Hence why also Milton Friedman observed: "Inflation is taxation without legislation". This is the Time Value of Money.
I want to keep this simple but if you were to look at it this way using the same example...
Present Value Formula:
PV = FV x (1/1+r)t < Just to let you know the t is (1+r) to the power of t
1960.44 = 2000 x (1/1.002)10
So that same £2000 in 10 years' time adjusted for inflation of 0.2% will be worth £1960.44, meaning you would've lost £39.56, which is obviously not good.
Bear with me, I'll have to update the next posts in the next few days...
2) How do I stop my money from losing value over time?
So let's say hypothetically you have a savings account with an interest rate of 2.5%, this would've matched the rate of inflation as I discussed in my previous posts, therefore leaving your money stagnant over time. If you're reading this and you have an issue with the word: interest (riba); remain calm, investing is NOT the same as interest but we'll touch this topic later...but the point to note here is to not just stop losing money, but to actually make money as well... this will then bring you to my next post...
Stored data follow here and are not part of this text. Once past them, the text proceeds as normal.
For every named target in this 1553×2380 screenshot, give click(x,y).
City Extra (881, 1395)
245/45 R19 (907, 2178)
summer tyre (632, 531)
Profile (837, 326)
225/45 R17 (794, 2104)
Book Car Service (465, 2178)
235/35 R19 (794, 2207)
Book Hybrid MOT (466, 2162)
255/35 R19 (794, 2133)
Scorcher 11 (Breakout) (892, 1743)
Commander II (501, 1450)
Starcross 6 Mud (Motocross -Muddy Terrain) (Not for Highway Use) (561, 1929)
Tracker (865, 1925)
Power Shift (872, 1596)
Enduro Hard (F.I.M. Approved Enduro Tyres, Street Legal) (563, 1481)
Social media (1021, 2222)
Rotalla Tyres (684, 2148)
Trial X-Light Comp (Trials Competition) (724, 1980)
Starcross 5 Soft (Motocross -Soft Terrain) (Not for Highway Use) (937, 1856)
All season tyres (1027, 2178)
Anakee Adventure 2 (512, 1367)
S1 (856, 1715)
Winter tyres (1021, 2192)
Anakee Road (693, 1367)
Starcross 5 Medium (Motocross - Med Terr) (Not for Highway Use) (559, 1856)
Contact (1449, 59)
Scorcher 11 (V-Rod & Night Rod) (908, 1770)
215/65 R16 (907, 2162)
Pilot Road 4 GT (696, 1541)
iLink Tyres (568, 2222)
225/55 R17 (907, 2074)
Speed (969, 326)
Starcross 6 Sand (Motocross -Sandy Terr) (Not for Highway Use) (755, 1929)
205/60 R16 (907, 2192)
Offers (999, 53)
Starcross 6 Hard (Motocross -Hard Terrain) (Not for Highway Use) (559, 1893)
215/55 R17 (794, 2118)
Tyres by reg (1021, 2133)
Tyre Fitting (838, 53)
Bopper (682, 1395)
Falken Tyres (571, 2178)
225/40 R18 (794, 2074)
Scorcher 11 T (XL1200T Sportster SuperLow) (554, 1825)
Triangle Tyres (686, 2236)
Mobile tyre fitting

3) Making Mulla...Printer go brrr...
Now let's go back to that hypothetical savings account with a 10% interest rate (WHICH WILL NEVER HAPPEN). But hypothetically, this would mean we would 10% of the value of the savings account compounded over time. Let's say you put £100 in a savings account with a 10% interest rate (which will never happen lool) ...this will be the future values of that same £100 1 year - £110 2 years - £121 (10% of £110) 3 years - £133.10 10 years - £259 but £206 after adjusted with inflation. Jheeze! You think you're sick because you doubled your money right? Sorry to burst your bubble, but savings accounts like these do not exist because it's just way too high, and if inflation caught up you'd basically be paying like £100 for a loaf of bread... Especially in the current economic conditions we are in and banks consistently reducing their interest rates on savings accounts, most savings accounts in the UK offer <1% interest rate... So how do I get to this 10% savings account? This my G is where investments come into play.
4) INVESTMENTS...
Say swear you've gotten this far? Right, to kick off, investments put money in your pocket - aka. assets - this can be physical or liquid. (DISCLAIMER: Investing comes with risk, please carry out your own due diligence, all content posted on this website is my formulated views.) E.G. > Physical - Houses > Liquid - Stocks Let's say you buy a house for £200,000 (probably some cardboard box in London) to lease to tenants, there are 2 ways you make money from this: 1) Rent - £830 pcm = £10 000 pa = Paying off your house in 10 years 2) Appreciation/Inflation = The value of your house will increase in 10 years. Historically in the UK, house prices double every decade (depending on your area as well). So maybe your house is worth £300,000. This would mean you make money from rental income and capital gains. BUT the problems lie of: > Property Maintenance > Large Deposit > Mortgage > Rental Management > And another 5-10 maybe... Relax, I'm not telling you to go buy a house, this is where small steps come in, a.k.a. buying shares in a company.
5) Shares...
Remember that magical savings account I told you about? Buying a share of a company means you are buying part ownership of a company... There are 2 basic ways you could make money from this, there are also Options (Highly leveraged derivative products) but that's not really my expertise: 1) Dividends 2) Share price appreciation 1) Dividends E.G. Black Friday and Christmas sales come through and Apple has a profitable quarter due to its tech sales, as they are feeling generous they choose to pay a dividend to its shareholders, let's say Apple chooses to issues a dividend of £2m, this will then be split amongst its shareholders. 1% ownership of Apple (The company) would mean the shareholder will receive 1% of that £2m in dividends... Chill not even its CEO owns 1%, even though it's the most valuable company in the world. 2) Share price appreciation... This is the simplest way but it takes patience, sort of like houses, you just carry on buying and holding and watching it grow over time...you know? Kinda also like a proud father watching his kid grow up...anyways... Let's say you bought Apple in 2010, which at the time were trading at $9 per share (POST-2020 SPLIT FIGURE) and you bought 10: As of October 2020, Apple is trading at avg. $115 per share, so the 10 shares that you bought in 2010 would be worth $1150 today despite you only paid $90. If we were to extrapolate this data, that's an incredible 1177% Return-On-Investment (ROI)!!
6) The Dips...
RED DAYS, them days where you are probably in the process of filing for divorce and your portfolio drops 5-10% because the NASDAQ composite got put in a spliff... wait, wait, wait, you panic sold?? *Sighs* This is exactly why they left you... this level of irrationality is the causing factor towards your cognitive deficiency...Right, that was harsh, I'm only playing, but moving on...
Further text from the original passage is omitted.